Parlez-vous francais? Or German or Italian?

Probably not. Especially if you’re under thirty. Even Spanish, which is growing more popular and will soon be the most widely-taught foreign language, is still spoken by a pathetically small number of Brits.

What a feeble lot we are.

Speaking another language is fun, gives you a way into another country and makes for interesting encounters.

People go on about how languages are important because it would make a big difference to how we do business abroad, etc etc. But let’s face of it, few of us will get to that level. Bad enough conducting business negotiations in English, let alone in German, Russian or Mandarin…

And, sorry, my life is full enough without reading Proust in the original, whatever purists might say. But learning a language is still worth a go.

The rise in Spanish is probably nothing to do with big business, but all to do with our favourite holiday resorts. Why not? It adds to the fun.

You don’t even have to speak it. Just understanding a bit gives you a head start..

This is a trick I learned from a very early age with my Welsh-speaking cousins. They spoke to me in Welsh, I replied in English and we all understood each other perfectly.

When you hear very small children in Wales switching effortlessly from Welsh to English in mid-sentence, it really emphasis how hopeless the rest of us are.

But I once had a great encounter with an Italian lady in a shop in Monaco. She spoke Italian, I spoke English, the shopkeeper spoke French and we had a marvellous conversation with nobody actually having to speak a word of another language, just understand a bit. As a bonus the shopkeeper recommended an excellent café, well off the tourist trail. Or the old beekeeper I met in Switzerland. He spoke a strange dialect that was a mixture of French and German and something utterly undecipherable. But we managed a decent conversation and he gave me a jar of honey.

It’s all very well saying grandly “But everyone speaks English now,” because they don’t. Not everyone, not everywhere. And how RUDE to expect them to.

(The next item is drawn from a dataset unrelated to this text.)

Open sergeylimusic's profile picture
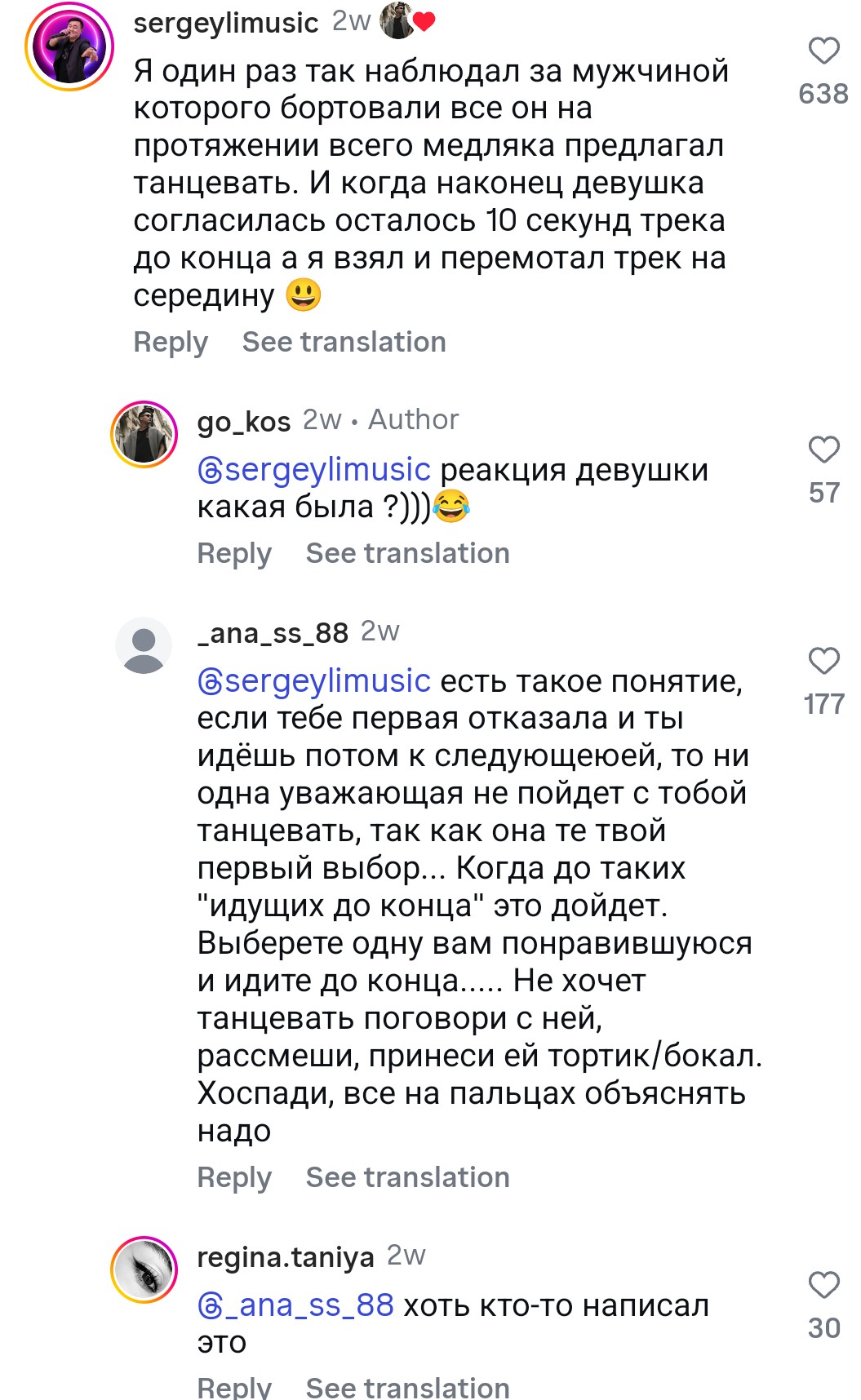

A little bit of the local language gets you a long way. And is just more fun than Google Translate.

My reasonable German, feeble French and smattering of Italian has led me into all sorts of interesting adventures. Often, people are so amazed that a Brit is attempting their language that they are extraordinarily kind. Wine and kisses in a French bar, wine and endless tapas from a young Barcelona waiter when we asked the names of things not just in Spanish but in Catalan. Language is so much more than just words.

Learning a language is good for the brain too. Various studies have shown that it can delay the onset of dementia, so worth doing even late in life, if only for entirely selfish reasons.

Attempting someone else’s language is a courtesy that is often rewarded with delight and pleasure, a chance to connect with people and understand their world a little more.

Sometimes the rewards are immediate and more tangible – as the three-year-old grand-daughter discovered in France this summer. A lisped “Merci, Madame” at the local restaurant always brought an extra scoop of ice cream.

As incentives to language learning go, it’s a good start.